Shark Bite Capital of the World
New Smyrna Beach holds a documented designation that no tourism board would invent — the International Shark Attack File at the University of Florida consistently ranks Volusia County as the global leader in unprovoked shark bites per capita. Most are minor — small blacktips and spinners mistaking a foot for bait fish in the surf zone — and the last fatal incident was decades ago. The honest framing matters: this is a real statistic, not a tabloid line. Kiters generally ride offshore of the break, outside the bait-fish zone where surfers and swimmers face the actual risk. Locals shrug it off; visitors should know the data and ride accordingly.
The Turnbull Colony — 1768's Forgotten Catastrophe
Long before Disney, Andrew Turnbull recruited 1,255 Mediterranean settlers — Greeks from the Mani Peninsula, Italians from Livorno, and Minorcans from the Balearic Islands — to plant an indigo and sugar colony at New Smyrna in 1768. It was the largest single immigration event in colonial British America. Within nine years, roughly two-thirds had died from disease, starvation, and brutal overseers. The survivors walked 70 miles north to St. Augustine in 1777 and petitioned for freedom. Their descendants still live across northeast Florida, and a heritage trail in town traces what remains of the colony's stone foundations. NSB's identity sits on this layered foundation — Mediterranean, indigenous, African American, and Anglo — far older than the Florida beach-town veneer suggests.
Timucua Homeland
The Mosquito Lagoon, Ponce Inlet, and the barrier-island country that now hosts NSB and Canaveral National Seashore were Timucua territory for thousands of years before European contact. Shell middens along the Indian River — some over 30 feet high — mark the village sites. The Timucua were systematically destroyed during the 18th century through introduced disease, slave raids by English-allied Yamasee, and mission-system collapse; no recognized Timucua descendants remain. Acknowledging this dispossession is the honest framing — the lagoon you launch onto is not empty land with a colonial origin story but a continuously inhabited cultural landscape whose people were erased. The Canaveral National Seashore visitor center documents the history; Turtle Mound, just north of the launch, is an archaeological site of national significance.
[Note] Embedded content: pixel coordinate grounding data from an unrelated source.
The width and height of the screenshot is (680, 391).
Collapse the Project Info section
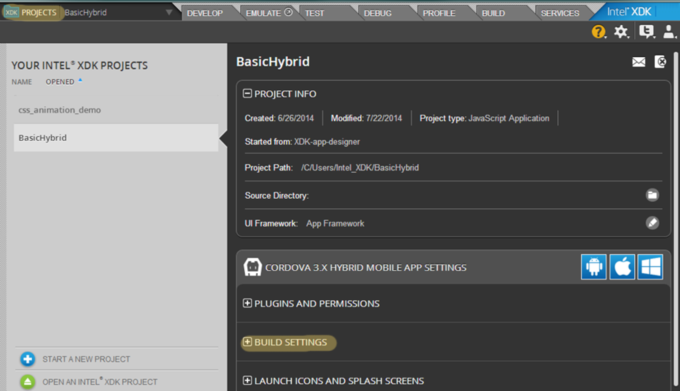(247, 94)
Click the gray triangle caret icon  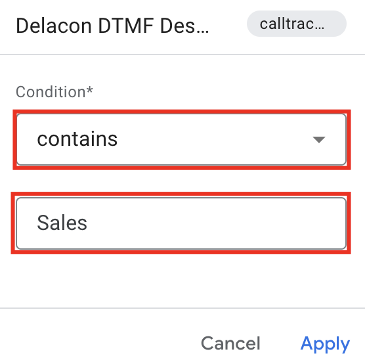click(x=319, y=140)
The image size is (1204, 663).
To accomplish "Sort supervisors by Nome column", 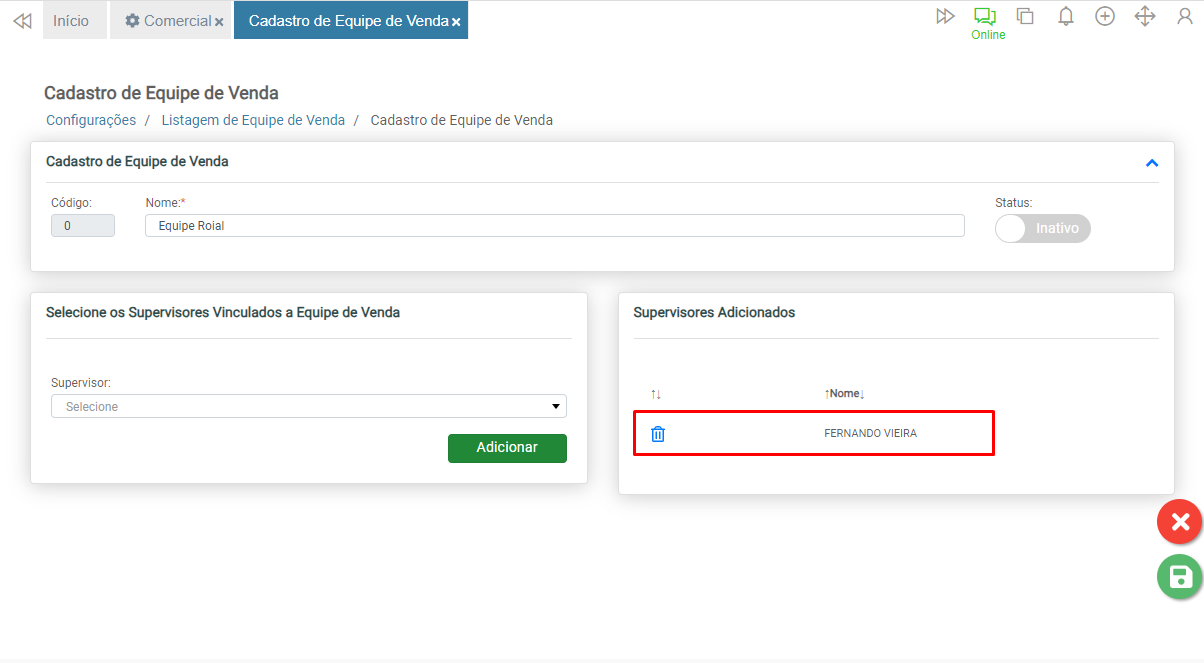I will (x=844, y=394).
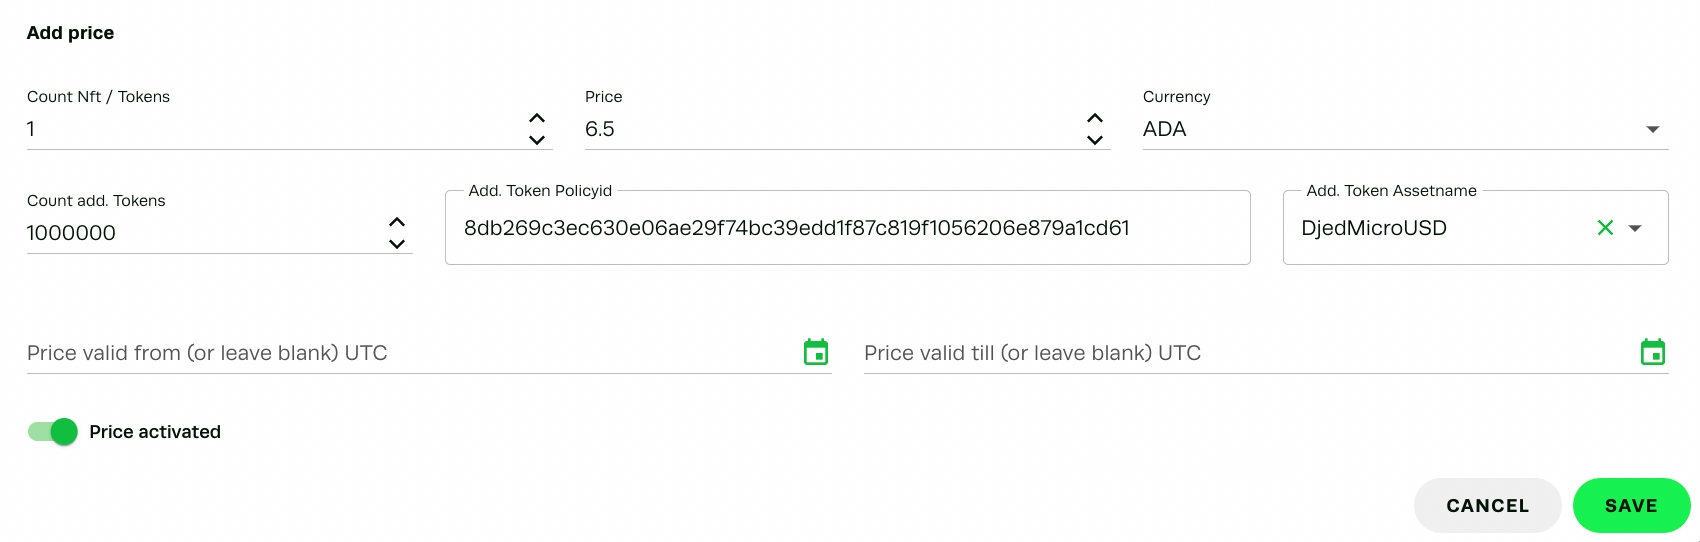Increase Count add. Tokens value
Image resolution: width=1700 pixels, height=542 pixels.
[x=397, y=222]
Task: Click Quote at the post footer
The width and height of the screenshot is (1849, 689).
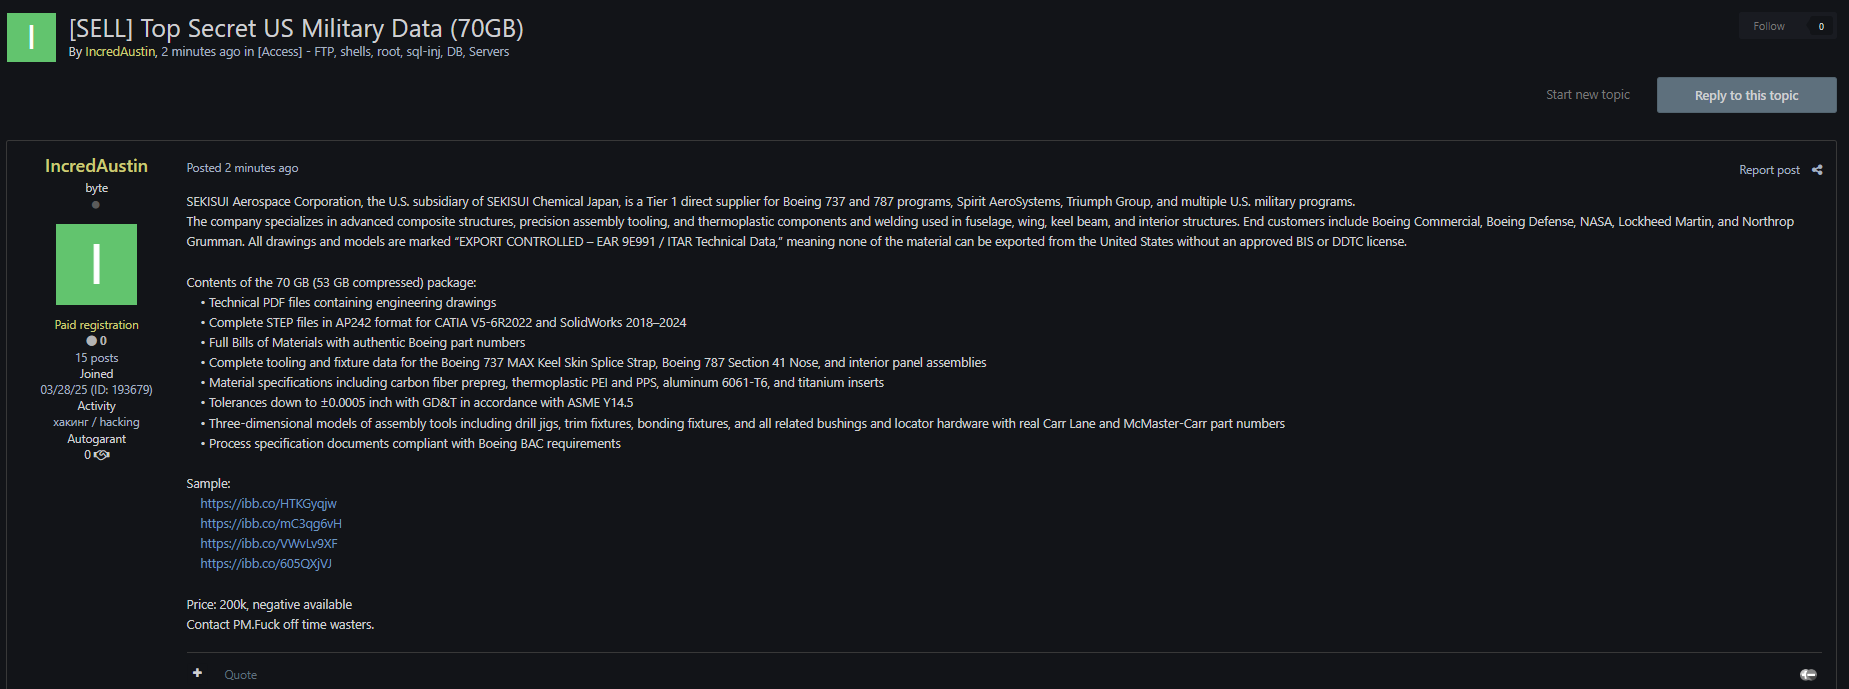Action: (240, 675)
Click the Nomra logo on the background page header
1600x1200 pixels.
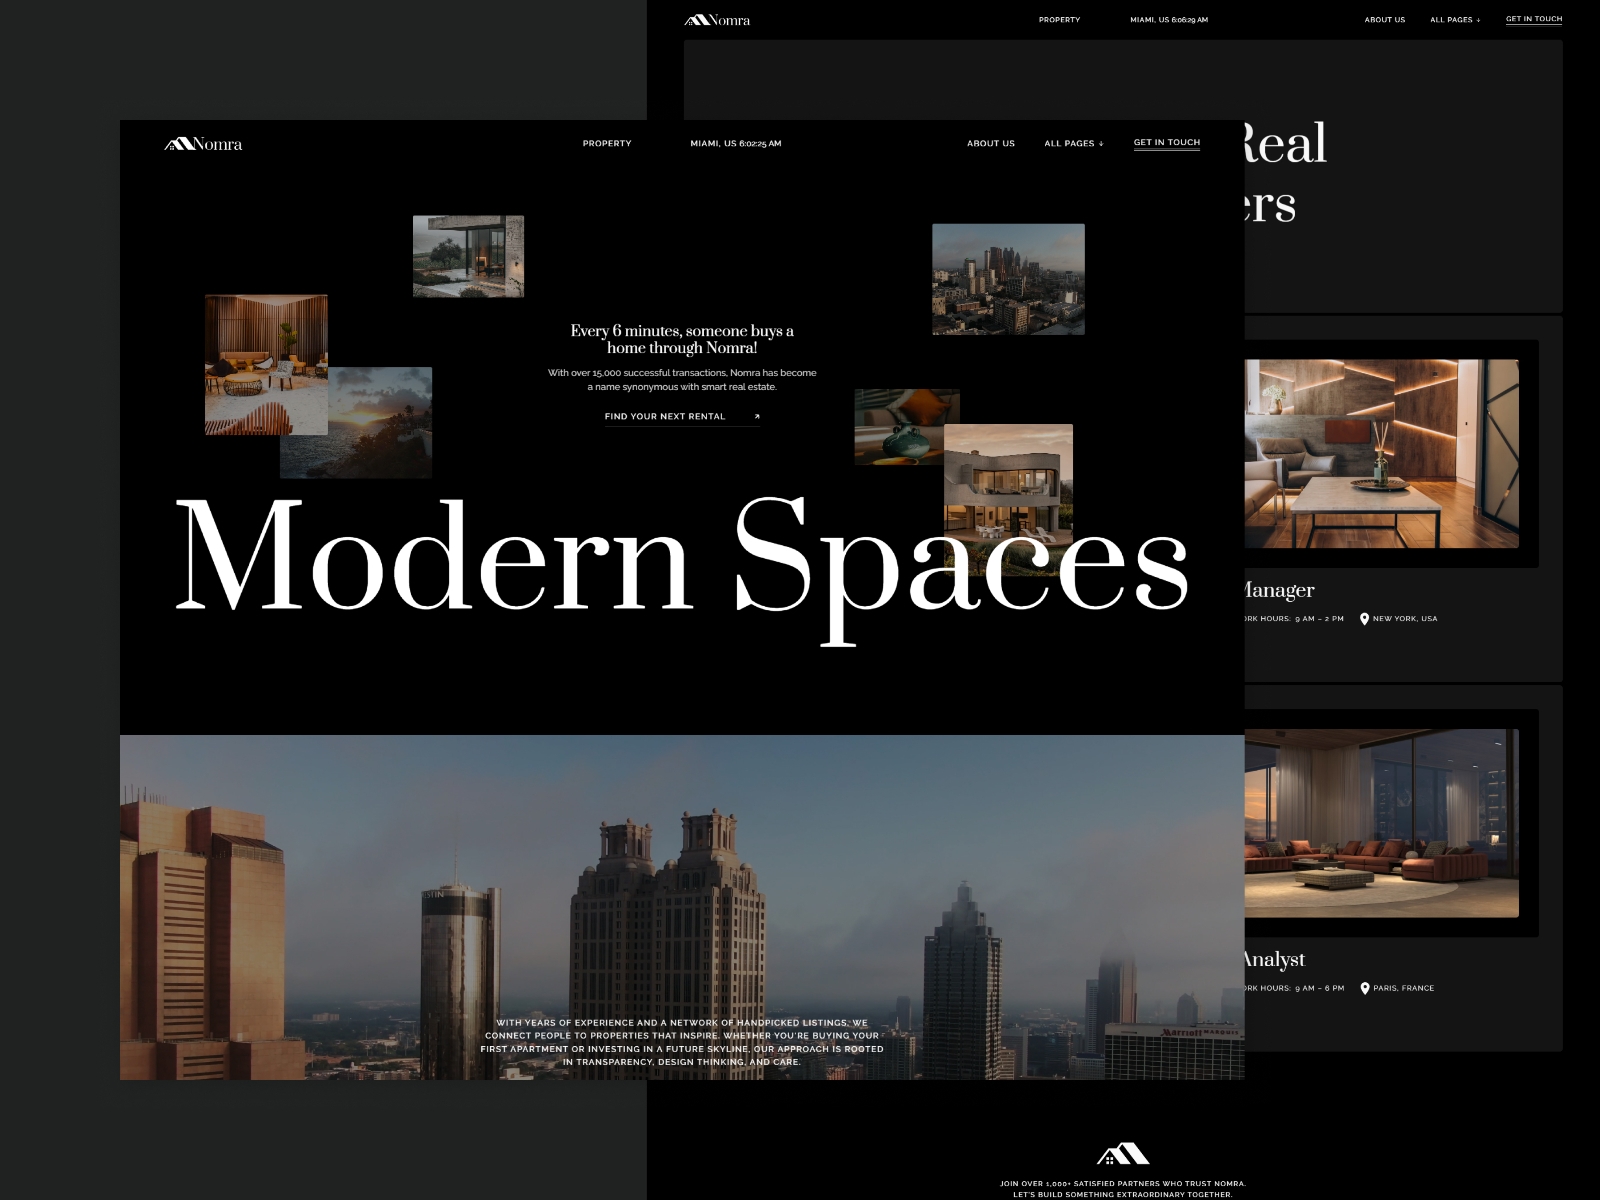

Surf Town, Space Coast, NASCAR Heritage
NSB sits at a strange three-way cultural crossroads. South of the inlet, Canaveral and the Kennedy Space Center put rocket launches in your sky on session days — the Atlantic horizon brightens, then a low rumble crosses the water 90 seconds later. North up A1A, Daytona Beach holds NASCAR's heart at the Daytona International Speedway. And the town itself is a genuine surf town — Florida's east coast was where 1960s surf culture migrated south from Cocoa Beach, and NSB's break has produced generations of competitive surfers. The shared-beach reality at the inlet — surfers, kiters, fishers, occasional rocket-watchers — is part of why right-of-way etiquette matters more here than at most American kite spots.